* INPUT FOR THIS TASK:
┄┄┄┄┄┄┄┄┄┄
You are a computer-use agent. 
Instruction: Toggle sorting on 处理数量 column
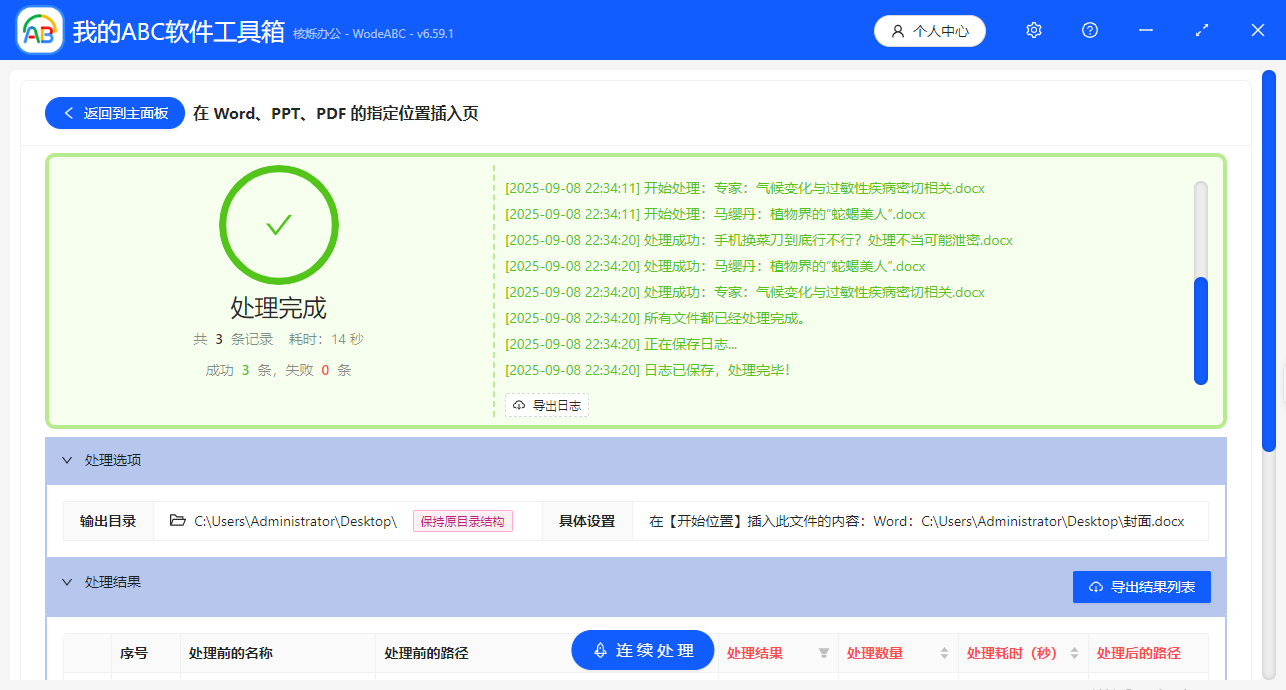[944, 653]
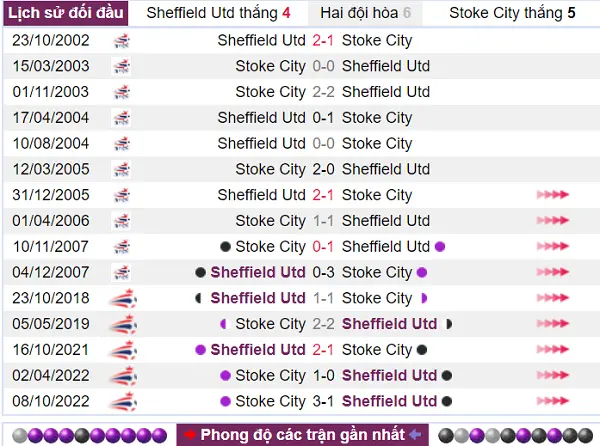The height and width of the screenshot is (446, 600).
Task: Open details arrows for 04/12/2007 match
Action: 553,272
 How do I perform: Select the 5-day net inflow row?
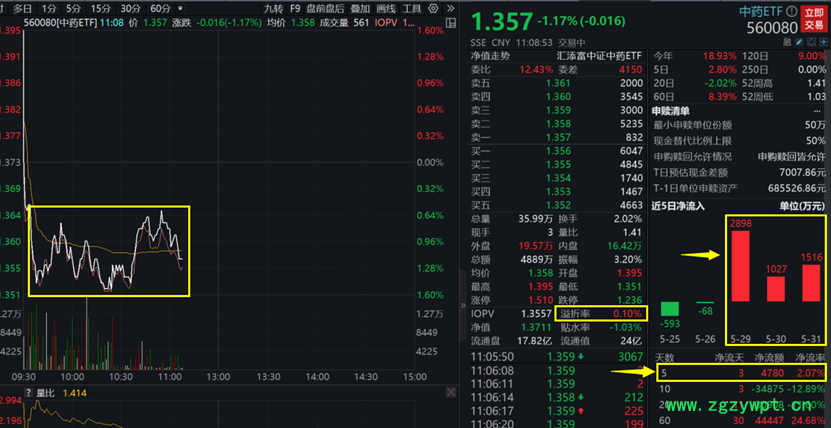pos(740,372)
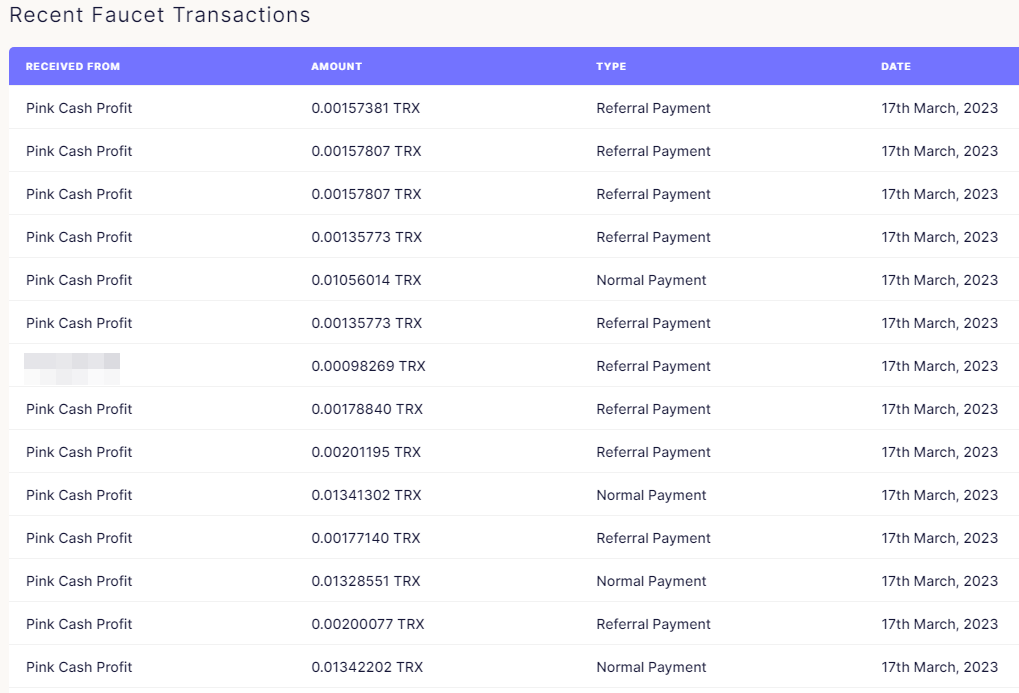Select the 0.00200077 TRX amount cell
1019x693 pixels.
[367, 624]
┄┄┄┄┄┄┄┄┄┄
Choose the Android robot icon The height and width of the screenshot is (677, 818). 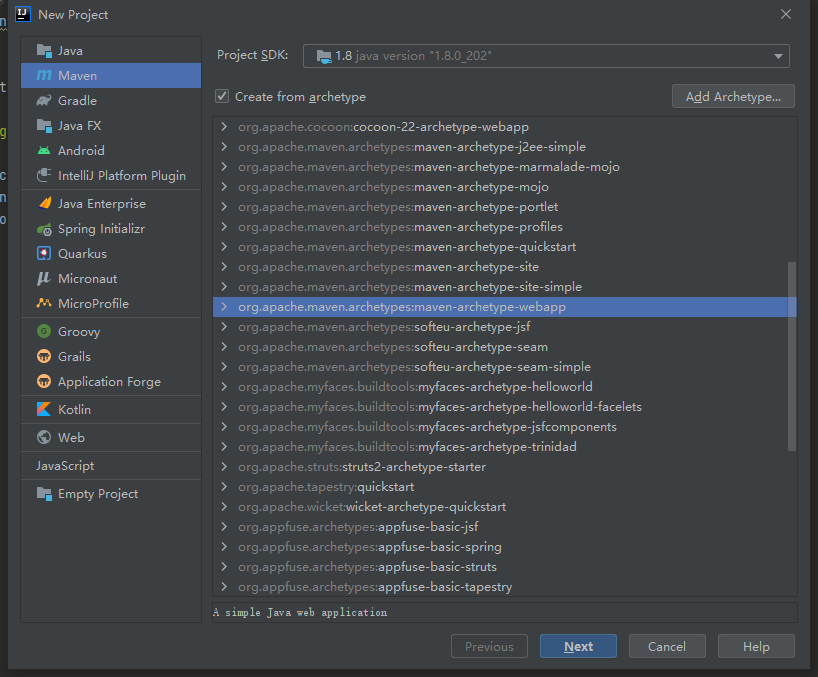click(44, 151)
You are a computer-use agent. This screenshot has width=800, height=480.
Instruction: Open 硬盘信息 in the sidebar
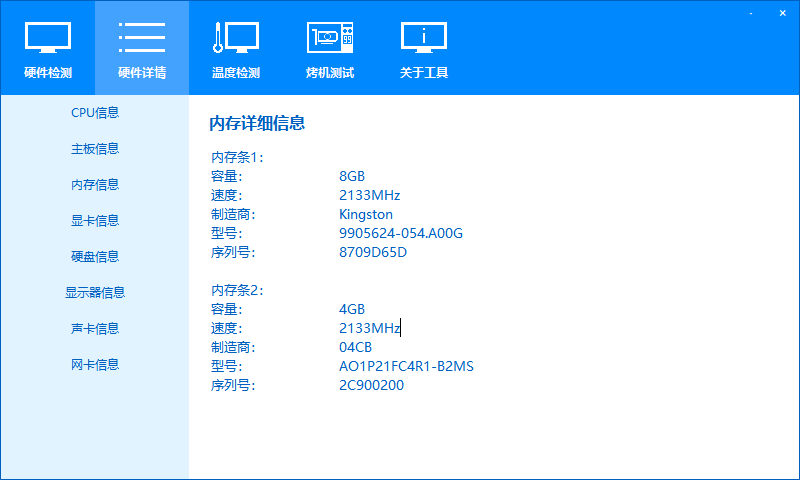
┄┄┄┄┄┄┄┄┄┄
* PROBLEM STATEMENT:
Everything from the line containing "You are a computer-use agent. This" through the line containing "Instruction: Open 硬盘信息 in the sidebar" in the material above should be retyped exactly, both ends included, and nothing more.

* TASK RESULT:
You are a computer-use agent. This screenshot has width=800, height=480.
Instruction: Open 硬盘信息 in the sidebar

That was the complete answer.